Havia um vilarejo, no interior de Minas Gerais, onde moravam seu João e outras pessoas que não saíam dali para nada.
Sendo pequeno o lugar, os moradores sabiam de tudo o que se passava na vida alheia. Certo dia, seu João precisou ir na cidade grande. Lá chegando, na vitrine de uma loja avistou um espelho. Seu João ficou pasmo e com o espelho na mão gritou: - Mas o que o retrato do meu pai está fazendo aqui?
- Isso é um espelho meu - explicou o dono da loja.
- O Senhor conheceu o meu pai? Sorrindo, o lojista explicou:
- Isso é um espelho.
- Não é! É o retrato de meu pai! Olha o rosto, a testa, o cabelo. E aquele sorriso desajeitado!
Seu João quis saber o preço e o comerciante vendeu-lhe baratinho.
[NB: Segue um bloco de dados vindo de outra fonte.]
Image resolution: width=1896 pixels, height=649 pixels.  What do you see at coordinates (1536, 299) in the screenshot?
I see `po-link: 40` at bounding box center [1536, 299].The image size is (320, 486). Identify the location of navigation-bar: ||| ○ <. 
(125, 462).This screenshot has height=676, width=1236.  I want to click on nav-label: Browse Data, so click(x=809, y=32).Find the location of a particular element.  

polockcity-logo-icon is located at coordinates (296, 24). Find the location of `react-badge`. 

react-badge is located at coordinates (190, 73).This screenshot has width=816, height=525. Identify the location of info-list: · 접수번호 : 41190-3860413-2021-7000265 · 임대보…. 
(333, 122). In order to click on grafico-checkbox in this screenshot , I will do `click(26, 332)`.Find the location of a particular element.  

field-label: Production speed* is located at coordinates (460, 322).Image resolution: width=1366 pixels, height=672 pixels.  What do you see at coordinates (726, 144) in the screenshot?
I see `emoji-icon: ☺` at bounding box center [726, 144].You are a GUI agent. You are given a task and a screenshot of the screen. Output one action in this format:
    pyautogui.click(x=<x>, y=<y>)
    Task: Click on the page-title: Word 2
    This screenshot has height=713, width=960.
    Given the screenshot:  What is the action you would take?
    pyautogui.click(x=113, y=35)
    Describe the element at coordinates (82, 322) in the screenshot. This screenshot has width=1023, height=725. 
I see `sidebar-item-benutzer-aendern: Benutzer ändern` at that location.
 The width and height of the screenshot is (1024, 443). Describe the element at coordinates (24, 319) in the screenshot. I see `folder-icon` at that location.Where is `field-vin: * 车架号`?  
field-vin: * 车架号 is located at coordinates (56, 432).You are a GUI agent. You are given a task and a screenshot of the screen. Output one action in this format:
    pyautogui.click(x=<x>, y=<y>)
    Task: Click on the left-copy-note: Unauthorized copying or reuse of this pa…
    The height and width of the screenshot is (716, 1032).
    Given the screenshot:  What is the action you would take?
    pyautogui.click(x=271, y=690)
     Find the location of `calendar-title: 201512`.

Naquele dia, seu João exibia um sorriso de imensa alegria. Ao chegar em um vilarejo, todos queriam saber.
- Deve ser um presente!
- Não é só uma caixa!
Chegando em casa e entrando com cuidado, colocou o espelho dentro de uma gaveta no seu quarto, e sua esposa ficou a observar curiosa.
No dia seguinte, ao sair para trabalhar, sua mulher correu para o quarto, abriu a gaveta e, afastando-se, fez o sinal da cruz. Fechou a gaveta e exclamou:
-Ah, Meu Deus, é o retrato de outra mulher! Meu marido não gosta mais de mim. A outra é linda, que pele... Ela é mil vezes mais bonita do que eu.
Quando seu João voltou do trabalho, achou a casa toda desarrumada e a sua mulher chorando no chão.
Ele indagou:
- O que diabo tu tem mulher? E ela respondeu:
- Ah, seu traidor de uma figa! Quem é aquela jararaca naquele retrato?
- Que retrato? - perguntou.
- Aquele mesmo que você escondeu na gaveta!
Mesmo sem entender ele respondeu:
- Aquele é o retrato de meu pai.
Indignada, disse:
- Cachorro, miserável! Pensa que eu não sei a diferença entre um velho lazarento e uma jararaca feia?
- Velho lazarento coisa nenhuma! - gritou o homem ofendido.
Outras pessoas, escutando a gritaria, entraram para saber do que se tratava, encontraram a vizinha chorando e uma pessoas disse:
- Nunca gostei deste homem! Isso mesmo, larga dele.
- Aquele cafajeste arrumou outra!
Ontem eu encontrei ele escondendo um pacote na gaveta e era o retrato de outa mulher.
Uma velhinha muito ansiosa foi ver a tal mulher, desembrulhou o pacote e espiou. Arregalou os olhos, soltou uma gargalhada e disse:
- Essa mulher parece sua bisavó! A tal fulana é a coisa mais enrugada, feia, arruinada, torta que eu já vi até hoje.
E completou feliz, abraçando a vizinha:
- Fica tranquila, a bruxa lá do retrato já está com os dois pés na cova!
MORAL DA HISTÓRIA:
TOME CUIDADO ANTES DE TIRAR CONCLUSÕES PRECIPITADAS.